Extracting Web Table Data and Exporting to Excel Using a Tampermonkey Script

Often we need to download tabular data displayed on a web page as an Excel file. When the site does not provide a suitable download option, a custom script can be used to gather the data and export it. Using a Tampermonkey (userscript) makes it easy to share the solution with others. Below are two practical approaches: one that simulates manual pagination and another that intercepts the underlying HTTP requests to collect data more efficiently.

Approach 1: Simulating Pagination to Collect Table Data

This method works when the table data is rendered inside an <iframe> and the page exposes its data through a jQuery plugin. The idea is to automate page turning, capture each page’s data, and merge them.

Because the table resides in a separate iframe (MFrame), we need to obtain a jQuery instance scoped to that iframe:

var frame = document.getElementById("MFrame");
var frameDoc = (frame.contentWindow || frame.contentDocument);
var frameJQ = frameDoc.jQuery;

After the page loads, a small "Start" button appears in the bottom-left corner. When clicked, the script:

  • Sorts the table by clicking the appropriate column header to ensure consistent ordering.
  • Retrieves the total number of records and the total page count from the page elements.
  • Iterates through each page using setInterval to detect when the next page has loaded, then appends the new data.
  • Builds an HTML table string and finally triggers a download via a data URI.

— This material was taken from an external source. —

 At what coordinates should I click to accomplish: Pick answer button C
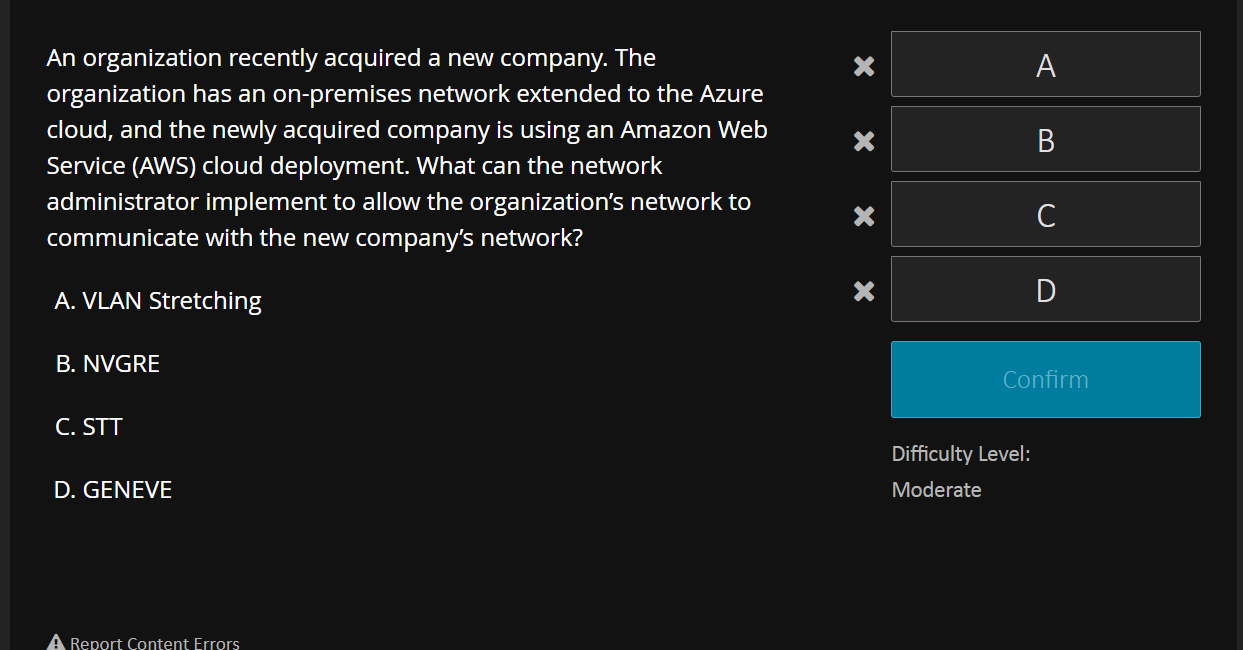(1045, 214)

Below is a simplified version of the script (adapted with different variable names and streamlined logic):

// ==UserScript==
// @name         TableScraper
// @namespace    http://tampermonkey.net/
// @version      1.0
// @description  Scrape paginated table inside iframe and export to Excel
// @match        http://example.com/Index.aspx
// @require      https://ajax.aspnetcdn.com/ajax/jQuery/jquery-3.5.1.min.js
// @grant        GM_addStyle
// ==/UserScript==

GM_addStyle('.scrape-btn { position:fixed; bottom:5px; left:5px; padding:12px 20px; border-radius:10px; cursor:pointer; background:transparent; color:#ccc; }');

var fullData = '';
var sheetName = '';
var totalRecords = 0;
var totalPages = 0;
var recordCount = 0;
var prevCaseNumber = '';
const COLUMNS = ['courseId', 'courseTime', 'courseContent'];

$(document).ready(function () {
  var checkExist = setInterval(function () {
    if (document.querySelector('.m-top-box')) {
      clearInterval(checkExist);
      addStartButton();
    }
  }, 800);
});

function addStartButton() {
  var btn = document.createElement('button');
  btn.textContent = 'START';
  btn.className = 'scrape-btn';
  btn.addEventListener('click', startScraping, false);
  document.body.appendChild(btn);
}

function startScraping() {
  var frame = document.getElementById('MFrame');
  var frameWin = frame.contentWindow || frame.contentDocument;
  var $f = frameWin.jQuery;

  // Sort by the 6th column to keep order
  $f('.th_td:nth-child(6)').click();

  totalRecords = $f('.tdlist').data('ordertable').COUNT;
  totalPages = parseInt($f('#AllPageNum').text());

  var now = new Date();
  var y = now.getFullYear();
  var m = String(now.getMonth() + 1).padStart(2, '0');
  var d = String(now.getDate()).padStart(2, '0');
  var h = String(now.getHours()).padStart(2, '0');
  var min = String(now.getMinutes()).padStart(2, '0');
  sheetName = `${y}-${m}-${d}-${h}-${min}`;

  // Build header row
  fullData = '<tr>';
  COLUMNS.forEach(function (col) {
    fullData += '<th>' + col + '</th>';
  });
  fullData += '</tr>';

  recordCount = 0;
  prevCaseNumber = '';

  // Fetch first page after a short delay (simulate clicking next)
  setTimeout(function () {
    processNextPage($f, 1);
  }, 500);
}

function processNextPage($f, pageNum) {
  var timer = setInterval(function () {
    var currentData = $f('.tdlist').data('ordertable').TABLE;
    var currentFirstCase = currentData[0].courseId;
    var currentPage = parseInt($f('#txtPage').val());

    if (currentFirstCase !== prevCaseNumber && currentPage === pageNum) {
      clearInterval(timer);
      prevCaseNumber = currentFirstCase;

      recordCount += currentData.length;
      appendRows(currentData);

      // Check if next page button is disabled
      var nextDisabled = $f('#NextPageBtn .btn_disabled').text();
      if (nextDisabled === '0') {
        // Still have next page
        $f('.page-next').click();
        setTimeout(function () {
          processNextPage($f, pageNum + 1);
        }, 200);
      } else {
        // No more pages -> download
        setTimeout(function () {
          downloadExcel(fullData, sheetName);
          console.log(`Total records: ${recordCount}/${totalRecords}`);
        }, 500);
      }
    }
  }, 300);
}

function appendRows(tableData) {
  tableData.forEach(function (row) {
    fullData += '<tr>';
    COLUMNS.forEach(function (col) {
      fullData += '<td style="text-align:center;">' + (row[col] || '') + '</td>';
    });
    fullData += '</tr>';
  });
}

This approach is straightforward but tightly coupled to the page’s DOM structure and the behaviour of its pagination.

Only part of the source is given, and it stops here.